S&P Global Ratings has cut its U.S. Henry Hub, Canadian AECO, and Dutch Title Transfer Facility (TTF) benchmark natural gas price assumptions for 2023 and 2024, primarily in response to lower demand for natural gas. Our 2025 long-term Henry Hub, AECO, and TTF natural gas price assumptions and our West Texas Intermediate (WTI) and Brent oil price assumptions are unchanged from those published Jan. 10, 2023.

S&P Global Ratings' Oil And Natural Gas Price Assumptions
--New prices-- --Old prices--
WTI ($/bbl) Brent ($/bbl) Henry Hub ($/mmBtu) AECO ($/mmBtu) TTF ($/mmBtu) WTI ($/bbl) Brent ($/bbl) Henry Hub ($/mmBtu) AECO ($/mmBtu) TTF ($/mmBtu)
Remainder of 2023 85 90 3.5 2.25 22 85 90 4 3 30
2024 75 80 4 2.5 20 75 80 4.5 3 25
2025 and beyond 50 55 2.75 2.25 20 50 55 2.75 2.25 20
bbl--Barrel. WTI--West Texas Intermediate. HH--Henry Hub. TTF--Title Transfer Facility. AECO--Alberta Energy Co. mmBtu--Million British thermal units. Note: Prices are rounded to the nearest $5/bbl and 25 cents/mmBtu. Source: S&P Global Ratings.

We now use a TTF assumption of $22 per million British thermal units (mmBtu) for the rest of 2023--equivalent to almost €80 per megawatt hour (/MWh)--down from $30/mmBtu and of $20/mmBtu for 2024--down from $25/mmBtu. Our TTF price assumption for 2025 remains $20/mmBtu.

The TTF price revisions primarily reflect our view that the ongoing, and above-expectation, underlying drop in Europe's demand for natural gas is, for the most part, sustainable, even if economic growth picks up later in 2023. We estimate the demand decreased about 20% from August 2022 to February 2023. We expect much of the decrease, which was significant even after adjusting for normalized temperatures, is sustainable. Our revised assumptions also incorporate other demand, supply, and storage factors that we lay out in the sections below.

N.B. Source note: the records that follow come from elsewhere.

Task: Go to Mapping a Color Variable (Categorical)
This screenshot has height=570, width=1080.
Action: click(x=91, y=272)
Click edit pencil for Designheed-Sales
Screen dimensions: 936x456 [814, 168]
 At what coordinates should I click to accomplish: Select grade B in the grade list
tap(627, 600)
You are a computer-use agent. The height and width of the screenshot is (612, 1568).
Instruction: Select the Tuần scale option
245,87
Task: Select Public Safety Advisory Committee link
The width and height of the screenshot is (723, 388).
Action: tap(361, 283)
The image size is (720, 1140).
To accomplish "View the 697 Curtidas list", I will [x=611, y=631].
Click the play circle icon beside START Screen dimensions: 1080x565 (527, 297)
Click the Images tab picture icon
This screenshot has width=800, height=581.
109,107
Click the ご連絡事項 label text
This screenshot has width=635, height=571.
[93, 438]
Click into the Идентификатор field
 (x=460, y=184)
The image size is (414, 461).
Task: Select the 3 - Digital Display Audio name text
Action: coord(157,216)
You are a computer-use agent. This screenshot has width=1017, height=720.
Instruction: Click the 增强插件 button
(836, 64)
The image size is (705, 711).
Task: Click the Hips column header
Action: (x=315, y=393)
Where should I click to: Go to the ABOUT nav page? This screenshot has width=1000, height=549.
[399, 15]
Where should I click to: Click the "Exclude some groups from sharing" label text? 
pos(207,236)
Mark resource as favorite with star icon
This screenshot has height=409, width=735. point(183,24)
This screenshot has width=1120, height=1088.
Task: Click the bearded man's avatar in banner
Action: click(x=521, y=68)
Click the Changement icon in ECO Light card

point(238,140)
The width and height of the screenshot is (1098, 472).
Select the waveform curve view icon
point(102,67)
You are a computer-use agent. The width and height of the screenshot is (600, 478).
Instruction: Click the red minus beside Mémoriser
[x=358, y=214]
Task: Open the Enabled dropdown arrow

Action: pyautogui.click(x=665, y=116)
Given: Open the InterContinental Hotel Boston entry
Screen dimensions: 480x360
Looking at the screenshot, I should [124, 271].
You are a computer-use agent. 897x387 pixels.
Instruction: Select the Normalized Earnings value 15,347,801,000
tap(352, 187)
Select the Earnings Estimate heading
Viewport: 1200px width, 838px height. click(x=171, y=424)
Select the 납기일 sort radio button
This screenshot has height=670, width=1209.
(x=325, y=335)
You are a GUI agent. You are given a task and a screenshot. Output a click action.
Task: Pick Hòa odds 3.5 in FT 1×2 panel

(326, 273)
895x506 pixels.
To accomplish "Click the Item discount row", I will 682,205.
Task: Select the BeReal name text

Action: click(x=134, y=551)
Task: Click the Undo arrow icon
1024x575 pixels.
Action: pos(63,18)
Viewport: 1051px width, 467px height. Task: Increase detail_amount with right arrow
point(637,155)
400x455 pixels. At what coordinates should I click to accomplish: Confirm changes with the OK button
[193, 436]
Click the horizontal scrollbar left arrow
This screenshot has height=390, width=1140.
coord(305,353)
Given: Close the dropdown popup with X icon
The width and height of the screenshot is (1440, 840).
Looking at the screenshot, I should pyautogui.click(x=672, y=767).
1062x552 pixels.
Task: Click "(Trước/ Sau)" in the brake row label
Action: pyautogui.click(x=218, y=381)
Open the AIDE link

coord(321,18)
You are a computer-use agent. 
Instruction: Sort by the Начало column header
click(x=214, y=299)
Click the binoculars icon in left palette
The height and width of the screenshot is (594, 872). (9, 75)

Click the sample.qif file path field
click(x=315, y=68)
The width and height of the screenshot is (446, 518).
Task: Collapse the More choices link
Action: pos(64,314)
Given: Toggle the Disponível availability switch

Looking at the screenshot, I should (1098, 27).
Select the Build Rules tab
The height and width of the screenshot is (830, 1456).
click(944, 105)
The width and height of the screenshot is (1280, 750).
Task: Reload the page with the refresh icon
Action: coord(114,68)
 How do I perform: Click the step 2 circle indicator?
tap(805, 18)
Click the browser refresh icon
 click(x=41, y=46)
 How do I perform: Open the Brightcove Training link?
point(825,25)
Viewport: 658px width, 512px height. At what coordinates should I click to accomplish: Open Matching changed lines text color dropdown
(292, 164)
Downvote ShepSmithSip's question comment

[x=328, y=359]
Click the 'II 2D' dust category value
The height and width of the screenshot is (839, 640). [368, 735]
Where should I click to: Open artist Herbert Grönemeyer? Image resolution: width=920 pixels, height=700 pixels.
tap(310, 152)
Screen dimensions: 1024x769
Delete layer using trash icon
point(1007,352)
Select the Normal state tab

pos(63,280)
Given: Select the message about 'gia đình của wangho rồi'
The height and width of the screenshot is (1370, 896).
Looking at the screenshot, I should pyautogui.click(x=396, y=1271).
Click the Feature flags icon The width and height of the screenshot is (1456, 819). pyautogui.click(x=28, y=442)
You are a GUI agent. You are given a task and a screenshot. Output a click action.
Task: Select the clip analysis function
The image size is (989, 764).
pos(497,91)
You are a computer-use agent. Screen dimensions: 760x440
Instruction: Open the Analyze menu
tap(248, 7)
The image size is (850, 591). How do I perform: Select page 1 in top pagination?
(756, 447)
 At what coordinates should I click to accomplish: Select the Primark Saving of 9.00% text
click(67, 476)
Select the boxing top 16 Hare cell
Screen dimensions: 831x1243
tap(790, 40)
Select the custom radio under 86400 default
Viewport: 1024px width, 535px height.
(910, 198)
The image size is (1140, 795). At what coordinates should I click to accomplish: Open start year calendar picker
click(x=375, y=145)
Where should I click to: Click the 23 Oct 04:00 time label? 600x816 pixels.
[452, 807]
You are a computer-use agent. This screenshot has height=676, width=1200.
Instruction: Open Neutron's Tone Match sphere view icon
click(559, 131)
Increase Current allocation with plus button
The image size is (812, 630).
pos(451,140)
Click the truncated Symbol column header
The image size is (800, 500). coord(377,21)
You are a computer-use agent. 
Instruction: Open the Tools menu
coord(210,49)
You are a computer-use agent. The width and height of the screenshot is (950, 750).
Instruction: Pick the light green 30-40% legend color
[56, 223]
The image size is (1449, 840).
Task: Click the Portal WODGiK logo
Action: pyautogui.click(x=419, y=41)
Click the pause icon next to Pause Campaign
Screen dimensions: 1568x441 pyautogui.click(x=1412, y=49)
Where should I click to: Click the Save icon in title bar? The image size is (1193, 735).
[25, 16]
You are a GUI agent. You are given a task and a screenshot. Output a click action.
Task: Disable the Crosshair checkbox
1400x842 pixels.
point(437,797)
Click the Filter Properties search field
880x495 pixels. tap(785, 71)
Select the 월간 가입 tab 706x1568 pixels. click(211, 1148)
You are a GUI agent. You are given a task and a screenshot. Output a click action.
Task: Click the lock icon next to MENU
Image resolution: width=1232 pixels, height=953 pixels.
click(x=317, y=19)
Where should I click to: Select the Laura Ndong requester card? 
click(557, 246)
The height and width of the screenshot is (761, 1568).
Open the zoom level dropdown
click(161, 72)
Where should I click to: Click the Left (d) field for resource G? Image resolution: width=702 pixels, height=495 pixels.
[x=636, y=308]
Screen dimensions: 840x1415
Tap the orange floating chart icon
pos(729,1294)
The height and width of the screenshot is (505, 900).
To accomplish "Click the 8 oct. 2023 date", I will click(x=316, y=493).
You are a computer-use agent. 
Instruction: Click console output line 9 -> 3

We now use a Henry Hub assumption of $3.5/mmBtu for the rest of 2023, down from $4.0/mmBtu and a Henry Hub assumption of $4.0/mmBtu for 2024, down from $4.5/mmBtu. Our Canadian Alberta Energy Company (AECO) assumptions are 2.25/mmBtu for the rest of 2023 and $2.5/mmBtu for 2024; down from $3.0/mmBtu in both years. The revisions reflect the precipitous decline in the prompt prices and futures curves, primarily due to unseasonable warm weather, in line with "How S&P Global Ratings Formulates, Uses, And Reviews Commodity Price Assumptions," published Sept. 28, 2018. In our financial forecasts for producers and consumers, we consider contracts and prices that are not linked to benchmarks, such as Henry Hub and TTF.

Underlying Decline In European Gas Demand Increasingly Appears Sustainable

The drop in underlying European gas demand has accelerated considerably since August. The EU-level agreement for an initial voluntary 15% (about 45 billion cubic meters [bcm]) cut in gas use for August 2022-March 2023 compared with the five-year average was exceeded by 19.3% up to this past January. Including the U.K., industrial demand was down a staggering 26% (from 121 bcm to 90 bcm) last year, while residential demand dropped a still significant 16%. Lower wholesale prices since October haven't at this stage propelled demand back up, partly because they remain about three times higher than pre-2020 averages.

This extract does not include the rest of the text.